Locate the line that contains "How do I perform: Open the" in the entries below, then repeat it and every following line through the line that contains "Click blue CONG+", exactly, and no others.

**DATA**:
━━━━━━━━━━━━━━━━

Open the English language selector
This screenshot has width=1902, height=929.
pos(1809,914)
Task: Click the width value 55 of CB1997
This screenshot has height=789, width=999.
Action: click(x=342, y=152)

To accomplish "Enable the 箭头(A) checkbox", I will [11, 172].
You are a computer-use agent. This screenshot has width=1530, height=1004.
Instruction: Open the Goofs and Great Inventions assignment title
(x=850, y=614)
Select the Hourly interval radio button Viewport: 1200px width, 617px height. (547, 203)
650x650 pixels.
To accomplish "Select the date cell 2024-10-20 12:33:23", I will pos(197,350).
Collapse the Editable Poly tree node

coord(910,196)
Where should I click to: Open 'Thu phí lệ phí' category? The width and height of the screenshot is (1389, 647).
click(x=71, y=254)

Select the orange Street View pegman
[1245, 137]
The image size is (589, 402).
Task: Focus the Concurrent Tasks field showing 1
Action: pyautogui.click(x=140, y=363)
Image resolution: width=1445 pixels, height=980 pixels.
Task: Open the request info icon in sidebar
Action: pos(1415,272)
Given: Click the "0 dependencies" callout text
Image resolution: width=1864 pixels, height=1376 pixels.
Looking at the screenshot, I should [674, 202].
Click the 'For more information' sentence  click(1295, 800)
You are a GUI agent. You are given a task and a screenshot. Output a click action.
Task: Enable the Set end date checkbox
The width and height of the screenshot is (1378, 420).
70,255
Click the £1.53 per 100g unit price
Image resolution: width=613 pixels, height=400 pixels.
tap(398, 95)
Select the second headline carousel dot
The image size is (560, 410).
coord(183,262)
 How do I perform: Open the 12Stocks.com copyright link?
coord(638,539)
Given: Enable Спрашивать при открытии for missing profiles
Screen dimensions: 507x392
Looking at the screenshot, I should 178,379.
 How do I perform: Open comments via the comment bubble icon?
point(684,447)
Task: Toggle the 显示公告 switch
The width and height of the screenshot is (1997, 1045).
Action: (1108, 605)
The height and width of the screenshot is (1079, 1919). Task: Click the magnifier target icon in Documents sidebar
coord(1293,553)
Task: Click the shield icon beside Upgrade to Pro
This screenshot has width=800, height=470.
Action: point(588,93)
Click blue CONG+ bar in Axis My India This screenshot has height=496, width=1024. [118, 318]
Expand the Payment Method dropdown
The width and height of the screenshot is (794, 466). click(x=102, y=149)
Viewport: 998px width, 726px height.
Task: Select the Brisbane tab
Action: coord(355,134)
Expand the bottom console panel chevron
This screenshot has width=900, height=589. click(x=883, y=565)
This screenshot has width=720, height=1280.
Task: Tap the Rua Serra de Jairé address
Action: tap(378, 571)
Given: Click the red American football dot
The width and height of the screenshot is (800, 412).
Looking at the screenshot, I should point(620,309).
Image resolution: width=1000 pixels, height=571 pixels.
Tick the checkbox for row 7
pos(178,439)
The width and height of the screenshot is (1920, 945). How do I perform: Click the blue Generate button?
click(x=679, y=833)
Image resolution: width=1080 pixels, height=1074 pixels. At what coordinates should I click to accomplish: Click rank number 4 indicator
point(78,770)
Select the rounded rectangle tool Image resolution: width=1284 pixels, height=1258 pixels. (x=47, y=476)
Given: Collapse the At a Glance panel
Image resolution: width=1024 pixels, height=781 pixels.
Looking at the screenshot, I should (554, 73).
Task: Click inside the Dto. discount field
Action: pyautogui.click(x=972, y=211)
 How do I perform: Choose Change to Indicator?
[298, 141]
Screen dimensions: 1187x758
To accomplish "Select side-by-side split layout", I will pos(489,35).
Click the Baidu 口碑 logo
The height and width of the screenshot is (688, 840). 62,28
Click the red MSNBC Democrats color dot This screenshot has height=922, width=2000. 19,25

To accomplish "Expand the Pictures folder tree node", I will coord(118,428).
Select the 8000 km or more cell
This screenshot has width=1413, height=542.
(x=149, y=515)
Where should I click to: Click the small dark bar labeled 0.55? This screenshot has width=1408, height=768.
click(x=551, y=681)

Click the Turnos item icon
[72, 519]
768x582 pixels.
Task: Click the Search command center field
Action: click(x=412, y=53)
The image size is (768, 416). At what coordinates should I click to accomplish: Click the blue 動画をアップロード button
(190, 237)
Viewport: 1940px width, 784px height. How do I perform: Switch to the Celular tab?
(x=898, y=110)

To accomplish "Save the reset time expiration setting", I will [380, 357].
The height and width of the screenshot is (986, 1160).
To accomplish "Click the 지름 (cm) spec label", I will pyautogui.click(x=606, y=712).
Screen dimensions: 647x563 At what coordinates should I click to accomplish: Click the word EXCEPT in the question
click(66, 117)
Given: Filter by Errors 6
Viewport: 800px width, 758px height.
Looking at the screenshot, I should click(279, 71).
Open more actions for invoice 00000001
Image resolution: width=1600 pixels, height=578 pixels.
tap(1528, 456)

━━━━━━━━━━━━━━━━

**TASK ANSWER**:
 How do I perform: Open the 12Stocks.com copyright link?
coord(638,539)
Given: Enable Спрашивать при открытии for missing profiles
Screen dimensions: 507x392
Looking at the screenshot, I should 178,379.
 How do I perform: Open comments via the comment bubble icon?
point(684,447)
Task: Toggle the 显示公告 switch
The width and height of the screenshot is (1997, 1045).
Action: (1108, 605)
The height and width of the screenshot is (1079, 1919). Task: Click the magnifier target icon in Documents sidebar
coord(1293,553)
Task: Click the shield icon beside Upgrade to Pro
This screenshot has width=800, height=470.
Action: point(588,93)
Click blue CONG+ bar in Axis My India This screenshot has height=496, width=1024. [118, 318]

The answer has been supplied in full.